LES DERNIÈRES mises en scène de Rodrigo García, ET BALANCEZ MES CENDRES SUR MICKEY, APPROCHE DE L’IDÉE DE MÉFIANCE, et le diptyque BORGES / GOYA font déborder mots, phrases puis textes entiers sur fond de scène. L’affrontement avec l’horreur mondialisée se manifeste moins par la prise à partie physique de ses produits que par un geste d’écriture visible, la poétique d’un vidéaste affichiste. Des graphies se donnent comme matière, des écrans comme pages, et le théâtre comme un lieu de lecture troublé par l’exhibition de corps souffrants, un ciel du verbe dressé sur une terrestre scène de douleurs. Un écrivain – inspiré par la suspicion envers Borges – et un peintre – inspiré par les lumières de Goya – dialoguent de part et d’autre d’une barre que tenteraient d’effacer le passé d’écriture et le présent du jeu.

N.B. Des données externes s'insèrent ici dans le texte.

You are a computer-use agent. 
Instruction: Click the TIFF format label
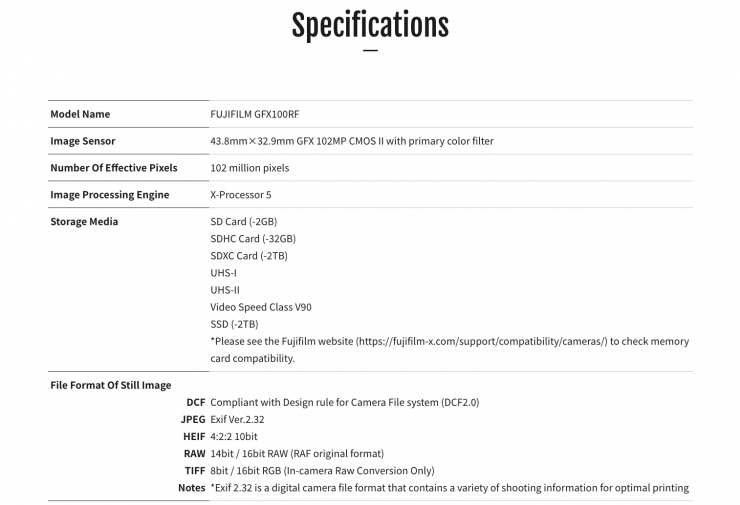[194, 471]
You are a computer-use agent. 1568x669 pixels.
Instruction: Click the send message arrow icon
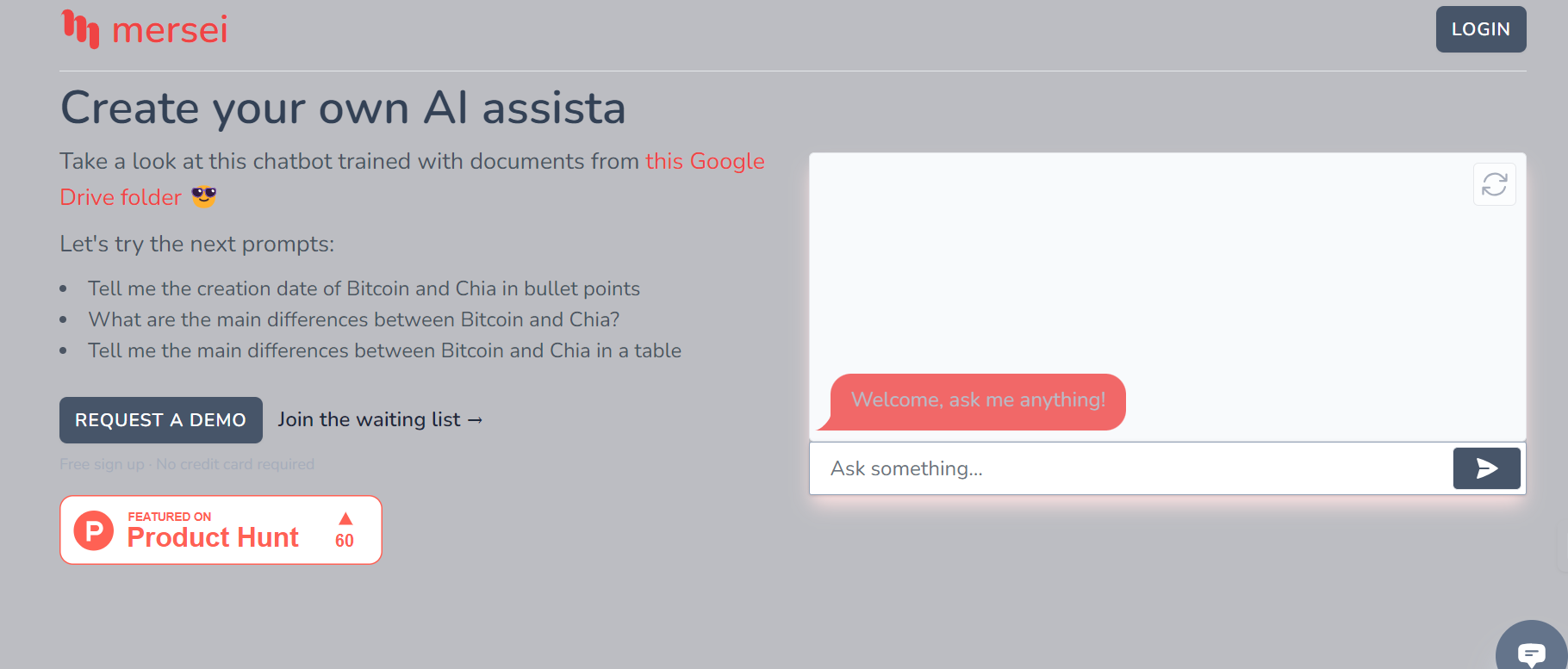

Dans sa verticalité, le texte s’inscrit comme nécessaire et vaine domination de l’esprit sur l’horizontalité de corps qui continueront de rouler sans cesse sur eux-mêmes, dans une fatalité de lait, de miel ou de boue.
Dans l’avant-propos de ET BALANCEZ MES CENDRES SUR MICKEY, suivi de APPROCHE DE L’IDÉE DE MÉFIANCE 1, Rodrigo n’en rejette pas moins ses textes publiés comme des « restes » de ses créations théâtrales, difficiles à séparer d’elles. « Chaque mot est lié à un corps en sueur », insiste-t-il. Comme si, avant d’entrer en scène, les mots pressentis n’étaient pas déjà « en sueur », extraits à chaud de son combat quotidien avec un monde qu’il réprouve, quand bien même l’ordre des phrases s’établirait au moment de l’écriture scénique. Si ses mots sont des « restes » – comme il écrit aussi –, ce sont ceux des échanges (de coups) entre celui qui se bat « pour élargir la liberté impossible » et un système d’enfermement mondialisé. Ces mots, qu’il affecte également de livrer au titre de « souvenir » au spectateur – « détritus », « amas de résidus », écrit-il enfin –, dégagent un espace conceptuel durable, dont l’écriture, indéniablement à vif, a acquis la dimension d’une autre performance, enregistrée celle-là, d’où Rodrigo émerge comme plasticien et homme de lettres, tant la dimension littéraire reste constitutive de son théâtre.
Il insiste cependant : ce n’est pas parce que ses textes sont « lisibles » qu’ils sont publiés, mais parce qu’ils sont publiés qu’ils sont lisibles. Ils ne pèseraient pas plus que le costume d’un acteur endossé par un spectateur, une musique de scène recyclée hors les murs. Il leur reconnaît assez d’intérêt pour leur accorder l’imprimatur mais, dans le même mouvement, affecte de leur tordre le cou. Torsion, contre-torsion : la figure demeure au cœur de sa problématique de la raclée comme geste amoureux, démonstrative d’une autre acculturation, célébration d’un geste plus retentissant mais moins offensant que les insidieuses douceurs du verbe marchand. La figure scelle le rapport acteur-texte, mais aussi celui de la scène et du spectateur. Souvenons-nous de « l’action baiser-gifle » qui ponctue, au sens strict – elle en forme le seul point typographique –, chaque page de VOUS ÊTES TOUS DES FILS DE PUTE, souvenons-nous des « branlées » éducatives d’AGAMEMNON, des « raclées » non moins éducatives de FALLAIT RESTER CHEZ VOUS, TÊTES DE NŒUDS ou des « roustes » de L’HISTOIRE DE RONALD, LE CLOWN DE MCDONALD’S. Rodrigo se plaît à baiser-gifler ses textes comme il se plaît à baiser-gifler ses spectateurs.